Vanadium oxides with fast and stable Zn2+ storage are of great significance to the development of high-performance aqueous zinc ion batteries (ZIBs), and yet they commonly suffer from structural instability and sluggish diffusion kinetics. Herein, a new "dual-ion-in-sequence" intercalation strategy based on quenching is proposed to address these issues. Interestingly, it is found that the Zn2+ storage mechanism evolves from the common solid-state ion diffusion kinetic into an intercalation pseudocapacitance as a result of the enlarged interlayer spacing of V2O5. Together with the expanded interlayer spacing arising from the "dual-ion-in-sequence" intercalation, oxygen defects are simultaneously generated at the sub-surface of the reconstructed Li@MnVO materials.

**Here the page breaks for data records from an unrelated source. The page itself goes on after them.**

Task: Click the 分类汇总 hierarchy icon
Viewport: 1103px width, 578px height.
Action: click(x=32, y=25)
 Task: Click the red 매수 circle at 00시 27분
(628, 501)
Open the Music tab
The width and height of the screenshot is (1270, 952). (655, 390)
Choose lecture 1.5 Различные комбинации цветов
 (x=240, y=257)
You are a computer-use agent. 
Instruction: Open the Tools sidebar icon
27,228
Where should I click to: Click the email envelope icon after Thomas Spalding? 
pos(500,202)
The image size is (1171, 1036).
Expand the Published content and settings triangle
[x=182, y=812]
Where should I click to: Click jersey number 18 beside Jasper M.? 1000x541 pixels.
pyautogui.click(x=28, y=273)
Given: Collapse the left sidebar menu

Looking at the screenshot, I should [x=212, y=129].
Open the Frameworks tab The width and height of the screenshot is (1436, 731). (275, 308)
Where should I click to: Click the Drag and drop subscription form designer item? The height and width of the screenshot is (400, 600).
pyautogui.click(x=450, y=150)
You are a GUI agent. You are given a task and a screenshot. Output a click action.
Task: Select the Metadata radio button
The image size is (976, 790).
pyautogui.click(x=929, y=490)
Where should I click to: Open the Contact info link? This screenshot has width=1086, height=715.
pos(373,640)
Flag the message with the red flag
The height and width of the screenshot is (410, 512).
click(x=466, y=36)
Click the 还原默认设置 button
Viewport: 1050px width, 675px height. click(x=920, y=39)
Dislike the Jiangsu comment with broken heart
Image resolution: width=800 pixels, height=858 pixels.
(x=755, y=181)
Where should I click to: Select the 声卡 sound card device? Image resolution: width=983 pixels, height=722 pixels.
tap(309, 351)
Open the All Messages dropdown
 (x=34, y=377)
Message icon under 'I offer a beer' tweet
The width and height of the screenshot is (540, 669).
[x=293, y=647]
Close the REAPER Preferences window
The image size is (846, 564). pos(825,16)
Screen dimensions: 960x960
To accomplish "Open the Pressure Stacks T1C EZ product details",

Benefitting from the improved ionic diffusivity, intercalation pseudocapacitance, and fast charge transferability, full cell based on Li@MnVO cathode shows impressive rate capability and excellent cycling stability of 5000 cycles with a high energy density of 253 Wh kg(-1) at 10 A g(-1). More importantly, the capacity can maintain at 125 mAh g(-1) at 4 A g(-1) even under a raised mass loading of 10 mg cm(-2). The proposed "dual-ion-in-sequence" intercalation strategy of manipulating V2O5 structure at atomic scales is a viable pathway for the high-performance layered metal oxides, not only for ZIBs but also for other energy storage systems.